▸ **Aim of the task**
Where a line below holds the string "containing", copy that line.

▸ **Material provided**
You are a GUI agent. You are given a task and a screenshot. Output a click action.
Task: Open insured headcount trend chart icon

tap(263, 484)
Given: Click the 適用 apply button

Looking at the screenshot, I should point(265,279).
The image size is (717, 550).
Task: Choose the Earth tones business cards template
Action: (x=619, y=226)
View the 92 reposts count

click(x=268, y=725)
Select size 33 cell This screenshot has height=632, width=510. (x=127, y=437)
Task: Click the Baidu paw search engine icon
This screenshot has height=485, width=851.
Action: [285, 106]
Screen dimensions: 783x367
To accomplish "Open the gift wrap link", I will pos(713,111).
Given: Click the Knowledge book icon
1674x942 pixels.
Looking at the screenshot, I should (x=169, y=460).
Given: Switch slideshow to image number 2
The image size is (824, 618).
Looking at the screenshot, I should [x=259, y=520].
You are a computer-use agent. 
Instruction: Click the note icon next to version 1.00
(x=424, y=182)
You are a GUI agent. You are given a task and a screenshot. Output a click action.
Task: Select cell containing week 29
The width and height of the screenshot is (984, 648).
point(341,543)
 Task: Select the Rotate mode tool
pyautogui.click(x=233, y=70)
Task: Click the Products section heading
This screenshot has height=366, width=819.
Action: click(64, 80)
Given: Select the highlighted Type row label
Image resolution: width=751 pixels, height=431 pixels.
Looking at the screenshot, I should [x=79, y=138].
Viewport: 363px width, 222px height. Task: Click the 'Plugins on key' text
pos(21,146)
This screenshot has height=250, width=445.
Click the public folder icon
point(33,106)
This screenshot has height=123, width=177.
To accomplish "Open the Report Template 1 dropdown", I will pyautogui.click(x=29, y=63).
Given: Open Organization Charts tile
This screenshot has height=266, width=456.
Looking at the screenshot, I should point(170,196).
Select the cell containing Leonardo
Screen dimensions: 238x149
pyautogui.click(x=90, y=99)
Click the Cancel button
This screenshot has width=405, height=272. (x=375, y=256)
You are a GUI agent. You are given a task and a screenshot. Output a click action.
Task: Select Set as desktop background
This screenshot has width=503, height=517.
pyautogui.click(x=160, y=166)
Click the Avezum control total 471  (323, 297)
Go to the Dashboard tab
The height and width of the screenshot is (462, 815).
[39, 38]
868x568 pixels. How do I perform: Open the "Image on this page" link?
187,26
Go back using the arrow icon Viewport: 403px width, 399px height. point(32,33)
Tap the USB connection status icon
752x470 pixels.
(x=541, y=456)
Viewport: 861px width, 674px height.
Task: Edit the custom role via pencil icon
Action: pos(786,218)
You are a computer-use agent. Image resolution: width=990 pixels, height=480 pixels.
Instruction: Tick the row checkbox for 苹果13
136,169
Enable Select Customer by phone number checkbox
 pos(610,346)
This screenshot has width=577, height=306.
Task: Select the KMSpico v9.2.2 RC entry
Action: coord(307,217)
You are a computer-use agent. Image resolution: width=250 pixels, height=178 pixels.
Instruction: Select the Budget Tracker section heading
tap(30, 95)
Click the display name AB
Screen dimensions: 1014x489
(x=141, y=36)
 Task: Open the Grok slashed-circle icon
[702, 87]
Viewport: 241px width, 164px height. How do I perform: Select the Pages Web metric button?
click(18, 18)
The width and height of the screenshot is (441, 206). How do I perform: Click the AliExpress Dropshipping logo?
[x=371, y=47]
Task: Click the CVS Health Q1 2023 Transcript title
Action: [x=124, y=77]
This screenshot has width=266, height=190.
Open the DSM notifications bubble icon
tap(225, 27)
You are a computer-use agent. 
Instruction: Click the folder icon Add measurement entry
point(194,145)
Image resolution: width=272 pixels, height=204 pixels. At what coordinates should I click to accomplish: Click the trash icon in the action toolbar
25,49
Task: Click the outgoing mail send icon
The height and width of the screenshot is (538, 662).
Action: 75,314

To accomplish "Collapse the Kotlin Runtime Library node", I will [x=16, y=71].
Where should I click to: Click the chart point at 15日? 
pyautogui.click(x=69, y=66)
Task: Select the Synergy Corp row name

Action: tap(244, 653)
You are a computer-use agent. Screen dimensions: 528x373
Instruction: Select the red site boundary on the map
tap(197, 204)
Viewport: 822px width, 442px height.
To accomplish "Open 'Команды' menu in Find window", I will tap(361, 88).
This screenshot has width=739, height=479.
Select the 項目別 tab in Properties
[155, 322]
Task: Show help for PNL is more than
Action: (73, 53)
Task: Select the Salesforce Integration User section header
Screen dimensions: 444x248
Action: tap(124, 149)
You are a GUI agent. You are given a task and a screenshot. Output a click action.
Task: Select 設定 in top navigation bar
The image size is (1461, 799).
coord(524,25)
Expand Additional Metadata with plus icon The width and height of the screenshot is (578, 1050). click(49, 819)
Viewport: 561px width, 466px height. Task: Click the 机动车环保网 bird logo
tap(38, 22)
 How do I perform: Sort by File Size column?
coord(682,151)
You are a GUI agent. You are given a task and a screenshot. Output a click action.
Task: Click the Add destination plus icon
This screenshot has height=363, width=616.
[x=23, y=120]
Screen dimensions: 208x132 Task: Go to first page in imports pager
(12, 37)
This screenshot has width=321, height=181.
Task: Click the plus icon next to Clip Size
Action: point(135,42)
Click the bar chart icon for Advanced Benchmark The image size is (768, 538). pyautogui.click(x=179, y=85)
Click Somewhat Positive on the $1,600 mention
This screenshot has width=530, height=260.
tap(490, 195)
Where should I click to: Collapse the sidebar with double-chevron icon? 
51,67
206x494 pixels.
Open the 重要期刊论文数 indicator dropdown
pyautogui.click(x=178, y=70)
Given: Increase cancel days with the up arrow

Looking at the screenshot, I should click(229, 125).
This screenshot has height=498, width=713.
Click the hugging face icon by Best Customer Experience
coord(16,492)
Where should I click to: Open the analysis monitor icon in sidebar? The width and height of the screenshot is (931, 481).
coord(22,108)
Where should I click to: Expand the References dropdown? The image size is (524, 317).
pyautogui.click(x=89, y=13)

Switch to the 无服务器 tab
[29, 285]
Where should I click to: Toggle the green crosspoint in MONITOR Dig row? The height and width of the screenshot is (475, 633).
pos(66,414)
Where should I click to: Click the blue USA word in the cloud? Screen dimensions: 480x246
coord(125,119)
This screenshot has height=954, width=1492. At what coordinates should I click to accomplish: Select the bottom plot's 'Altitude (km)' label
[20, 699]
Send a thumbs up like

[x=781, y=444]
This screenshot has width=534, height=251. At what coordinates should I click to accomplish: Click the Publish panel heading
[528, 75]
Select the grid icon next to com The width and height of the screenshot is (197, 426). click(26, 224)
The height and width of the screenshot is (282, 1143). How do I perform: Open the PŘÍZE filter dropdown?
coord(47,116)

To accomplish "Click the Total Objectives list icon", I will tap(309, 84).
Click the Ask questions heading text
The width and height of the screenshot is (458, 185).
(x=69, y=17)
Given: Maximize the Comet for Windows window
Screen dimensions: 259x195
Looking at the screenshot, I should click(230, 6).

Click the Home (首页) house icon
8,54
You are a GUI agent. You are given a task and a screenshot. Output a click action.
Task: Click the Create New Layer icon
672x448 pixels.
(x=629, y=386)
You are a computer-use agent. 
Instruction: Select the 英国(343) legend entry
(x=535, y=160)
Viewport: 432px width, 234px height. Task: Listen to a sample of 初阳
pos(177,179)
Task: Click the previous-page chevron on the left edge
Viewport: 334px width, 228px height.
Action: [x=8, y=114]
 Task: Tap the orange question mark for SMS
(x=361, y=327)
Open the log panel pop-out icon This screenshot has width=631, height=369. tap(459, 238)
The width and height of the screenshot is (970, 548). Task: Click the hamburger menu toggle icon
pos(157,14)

▸ **Answer to the problem**
Task: Select cell containing week 29
Select the cell containing Leonardo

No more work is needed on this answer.